Task goal: Would you please repeat all of the data exactly, omitting the pictures?

● ● ● ●

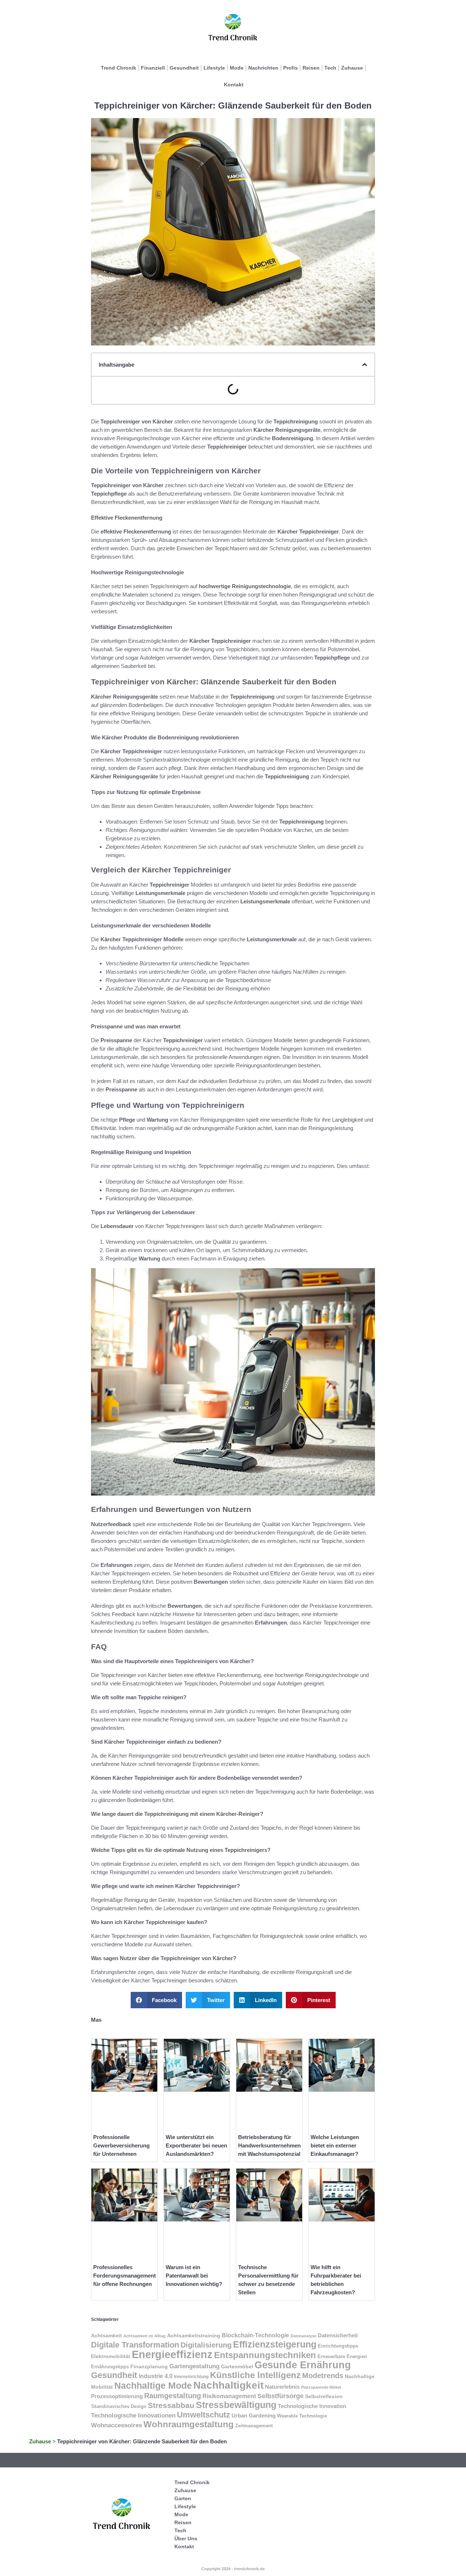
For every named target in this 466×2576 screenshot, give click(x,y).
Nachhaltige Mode (153, 2385)
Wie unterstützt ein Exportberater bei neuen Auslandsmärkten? (196, 2145)
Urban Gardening (254, 2416)
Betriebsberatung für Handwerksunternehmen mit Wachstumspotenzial (269, 2145)
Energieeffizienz (172, 2354)
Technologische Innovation (312, 2406)
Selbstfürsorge (280, 2396)
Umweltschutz (203, 2414)
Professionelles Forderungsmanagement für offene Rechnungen (124, 2275)
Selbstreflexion (324, 2396)
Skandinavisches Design (118, 2406)
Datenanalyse (303, 2336)
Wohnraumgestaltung (188, 2424)
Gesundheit (184, 68)
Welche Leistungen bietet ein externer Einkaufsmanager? (335, 2145)
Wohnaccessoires (116, 2425)
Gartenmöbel (237, 2366)
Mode (237, 68)
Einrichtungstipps (338, 2346)
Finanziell (153, 68)
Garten (182, 2498)
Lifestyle (214, 68)
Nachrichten (263, 68)
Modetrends (322, 2375)
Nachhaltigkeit (228, 2385)
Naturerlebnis (282, 2387)
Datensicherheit (338, 2335)
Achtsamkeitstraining (193, 2335)
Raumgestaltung (172, 2396)
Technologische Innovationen (133, 2415)
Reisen (311, 68)
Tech (330, 68)
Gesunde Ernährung (302, 2364)
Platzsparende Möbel (321, 2387)
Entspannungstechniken (265, 2355)
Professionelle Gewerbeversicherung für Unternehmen (121, 2145)
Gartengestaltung (194, 2366)
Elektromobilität (110, 2356)
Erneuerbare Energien (342, 2356)
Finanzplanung (149, 2366)
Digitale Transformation (135, 2344)
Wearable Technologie (302, 2416)
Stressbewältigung (236, 2405)
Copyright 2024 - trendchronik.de (233, 2569)
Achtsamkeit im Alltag (144, 2336)
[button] (364, 364)
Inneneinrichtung (191, 2376)
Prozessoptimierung (117, 2396)
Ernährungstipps (110, 2366)
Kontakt (234, 84)
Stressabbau (171, 2405)
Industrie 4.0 (156, 2376)
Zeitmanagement (254, 2425)
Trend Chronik (118, 68)
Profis (290, 68)
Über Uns (185, 2538)
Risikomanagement (229, 2396)
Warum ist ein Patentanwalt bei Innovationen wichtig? (194, 2275)
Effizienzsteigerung (274, 2344)
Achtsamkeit (106, 2335)
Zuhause (352, 68)
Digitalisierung (206, 2345)
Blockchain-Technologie (255, 2335)
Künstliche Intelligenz (255, 2375)
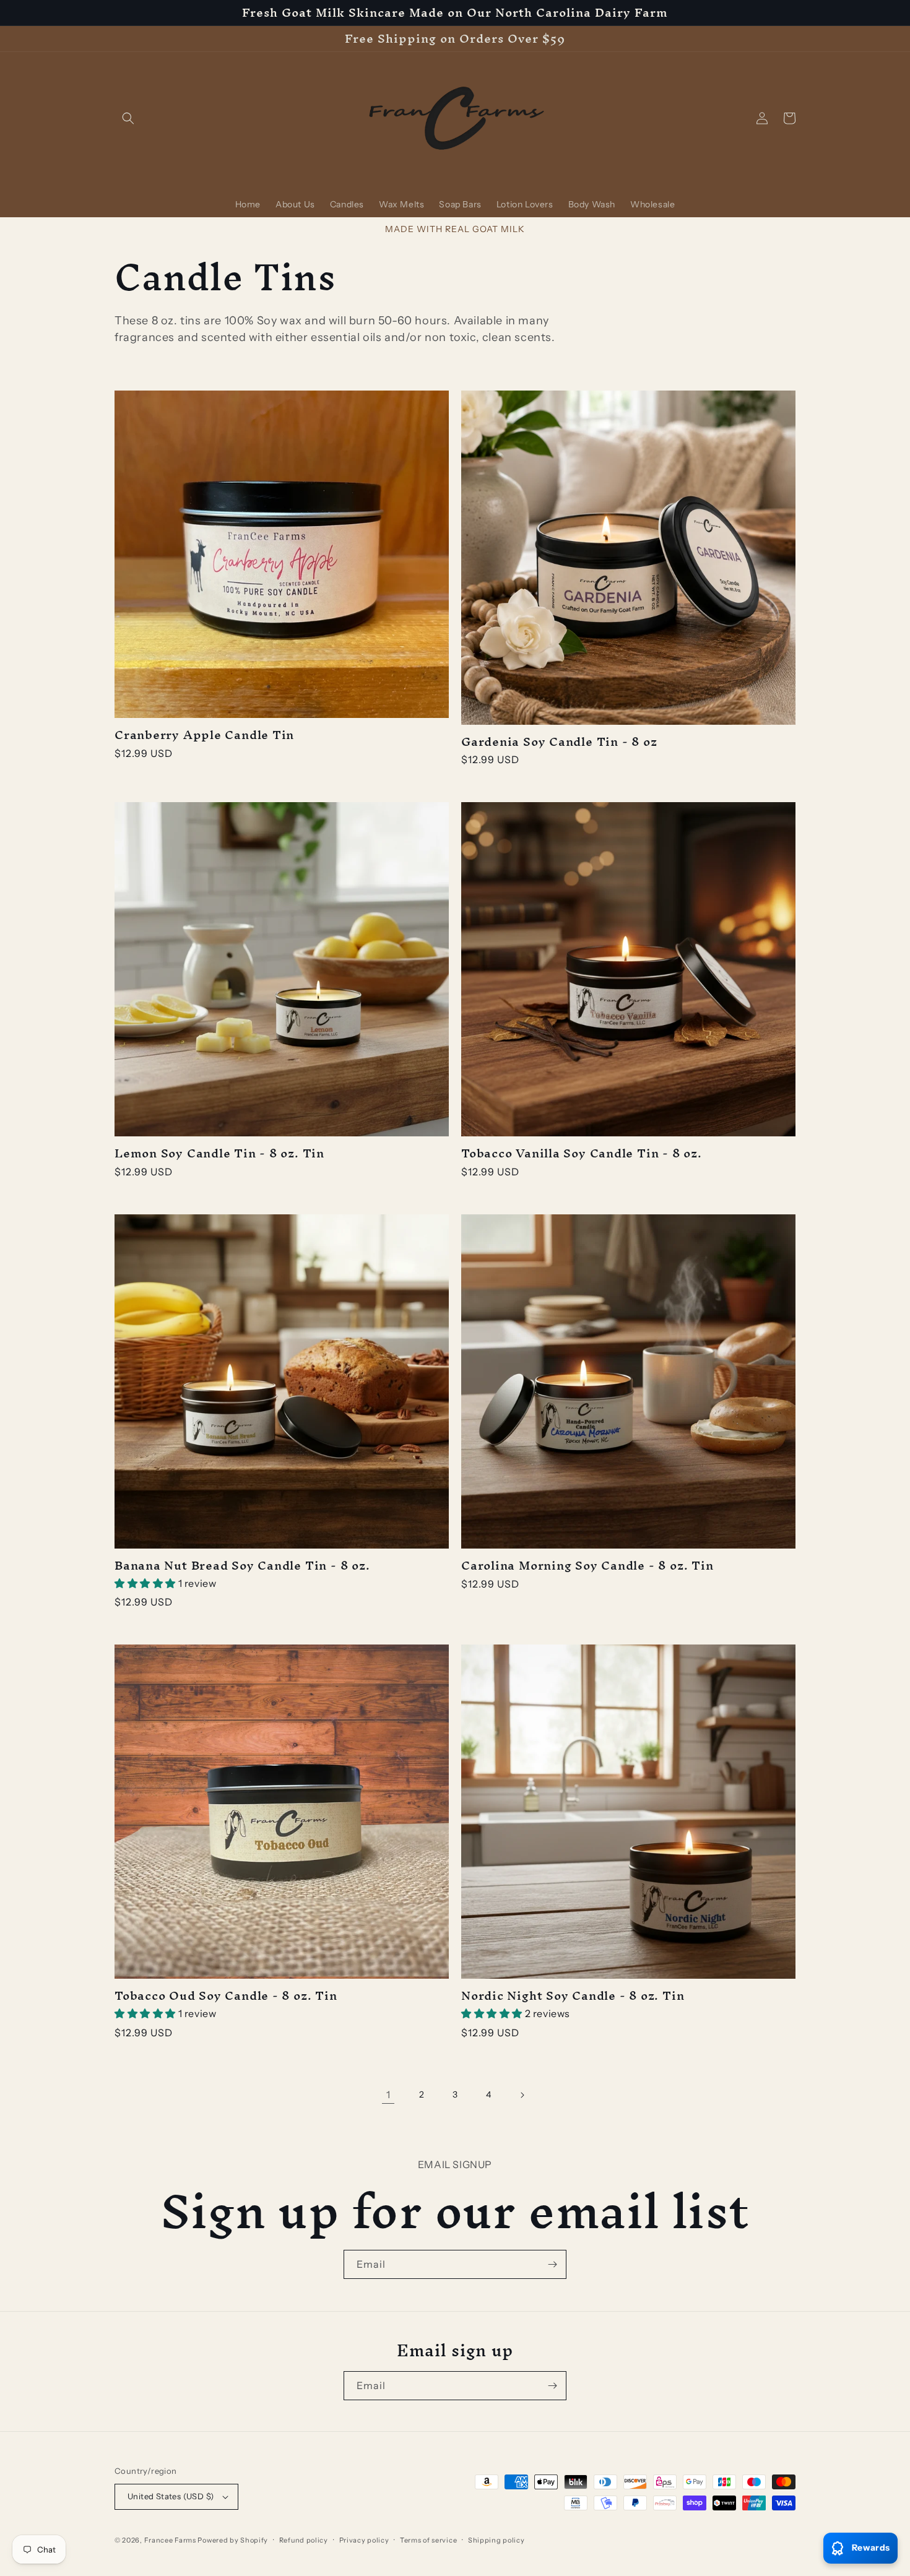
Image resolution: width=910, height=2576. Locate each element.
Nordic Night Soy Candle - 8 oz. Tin (572, 1995)
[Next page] (521, 2095)
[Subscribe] (552, 2264)
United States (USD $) (171, 2496)
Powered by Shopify (232, 2540)
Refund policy (303, 2540)
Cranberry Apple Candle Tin (204, 734)
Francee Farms (170, 2540)
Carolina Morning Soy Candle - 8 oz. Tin (587, 1565)
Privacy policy (364, 2540)
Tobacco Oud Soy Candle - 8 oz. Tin (226, 1995)
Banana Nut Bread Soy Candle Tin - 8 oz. (242, 1565)
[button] (128, 118)
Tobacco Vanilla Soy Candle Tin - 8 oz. (581, 1153)
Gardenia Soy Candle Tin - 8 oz (559, 741)
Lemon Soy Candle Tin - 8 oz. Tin (219, 1153)
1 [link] (388, 2094)
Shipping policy (496, 2540)
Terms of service (428, 2540)
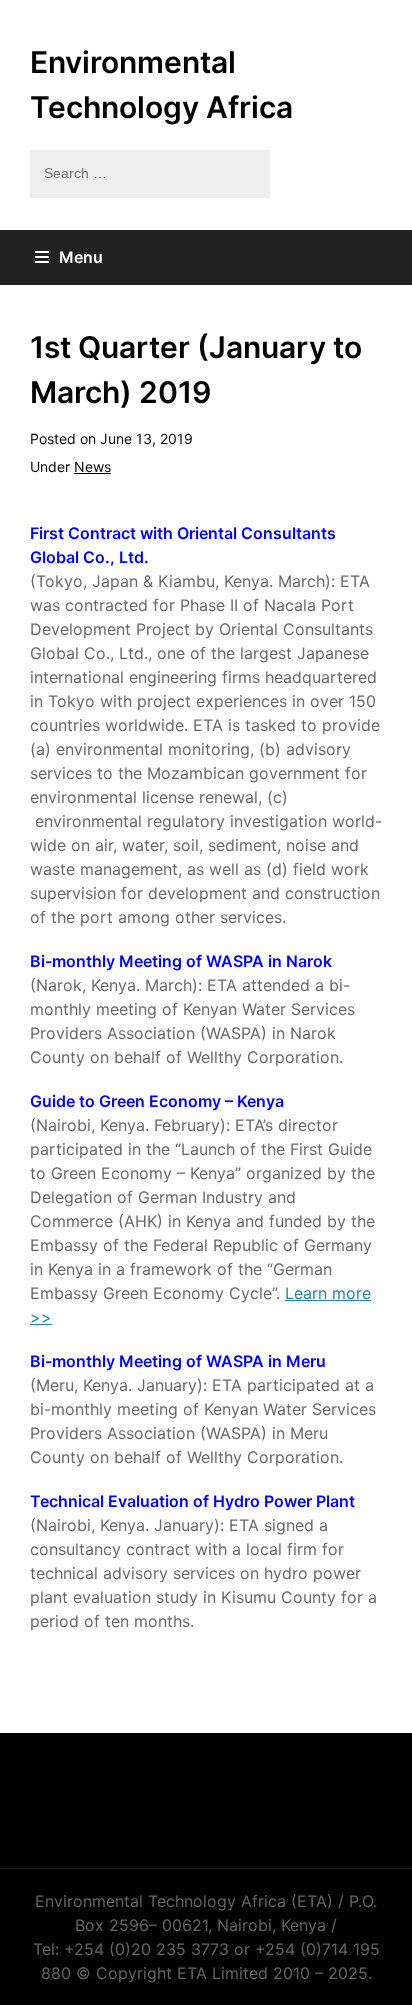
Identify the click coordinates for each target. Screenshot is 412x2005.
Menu (81, 257)
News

● ● ● ●

Task response:
For every named target in this 466×2576 screenshot, give click(x,y).
Nachhaltige Mode (153, 2385)
Wie unterstützt ein Exportberater bei neuen Auslandsmärkten? (196, 2145)
Urban Gardening (254, 2416)
Betriebsberatung für Handwerksunternehmen mit Wachstumspotenzial (269, 2145)
Energieeffizienz (172, 2354)
Technologische Innovation (312, 2406)
Selbstfürsorge (280, 2396)
Umweltschutz (203, 2414)
Professionelles Forderungsmanagement für offene Rechnungen (124, 2275)
Selbstreflexion (324, 2396)
Skandinavisches Design (118, 2406)
Datenanalyse (303, 2336)
Wohnraumgestaltung (188, 2424)
Gesundheit (184, 68)
Welche Leistungen bietet ein externer Einkaufsmanager? (335, 2145)
Wohnaccessoires (116, 2425)
Gartenmöbel (237, 2366)
Mode (237, 68)
Einrichtungstipps (338, 2346)
Finanziell (153, 68)
Garten (182, 2498)
Lifestyle (214, 68)
Nachrichten (263, 68)
Modetrends (322, 2375)
Nachhaltigkeit (228, 2385)
Naturerlebnis (282, 2387)
Datensicherheit (338, 2335)
Achtsamkeitstraining (193, 2335)
Raumgestaltung (172, 2396)
Technologische Innovationen (133, 2415)
Reisen (311, 68)
Tech (330, 68)
Gesunde Ernährung (302, 2364)
Platzsparende Möbel (321, 2387)
Entspannungstechniken (265, 2355)
Professionelle Gewerbeversicherung für Unternehmen (121, 2145)
Gartengestaltung (194, 2366)
Elektromobilität (110, 2356)
Erneuerbare Energien (342, 2356)
Finanzplanung (149, 2366)
Digitale Transformation (135, 2344)
Wearable Technologie (302, 2416)
Stressbewältigung (236, 2405)
Copyright 2024 - trendchronik.de (233, 2569)
Achtsamkeit im Alltag (144, 2336)
[button] (364, 364)
Inneneinrichtung (191, 2376)
Prozessoptimierung (117, 2396)
Ernährungstipps (110, 2366)
Kontakt (234, 84)
Stressabbau (171, 2405)
Industrie 4.0 (156, 2376)
Zeitmanagement (254, 2425)
Trend Chronik (118, 68)
Profis (290, 68)
Über Uns (185, 2538)
Risikomanagement (229, 2396)
Warum ist ein Patentanwalt bei Innovationen wichtig? (194, 2275)
Effizienzsteigerung (274, 2344)
Achtsamkeit (106, 2335)
Zuhause (352, 68)
Digitalisierung (206, 2345)
Blockchain-Technologie (255, 2335)
Künstliche Intelligenz (255, 2375)
Image resolution: width=910, height=2576. Locate each element.
Nordic Night Soy Candle - 8 oz. Tin (572, 1995)
[Next page] (521, 2095)
[Subscribe] (552, 2264)
United States (USD $) (171, 2496)
Powered by Shopify (232, 2540)
Refund policy (303, 2540)
Cranberry Apple Candle Tin (204, 734)
Francee Farms (170, 2540)
Carolina Morning Soy Candle - 8 oz. Tin (587, 1565)
Privacy policy (364, 2540)
Tobacco Oud Soy Candle - 8 oz. Tin (226, 1995)
Banana Nut Bread Soy Candle Tin - 8 oz. (242, 1565)
[button] (128, 118)
Tobacco Vanilla Soy Candle Tin - 8 oz. (581, 1153)
Gardenia Soy Candle Tin - 8 oz (559, 741)
Lemon Soy Candle Tin - 8 oz. Tin (219, 1153)
1 [link] (388, 2094)
Shipping policy (496, 2540)
Terms of service (428, 2540)
Identify the click coordinates for each target. Screenshot is 412x2005.
Menu (81, 257)
News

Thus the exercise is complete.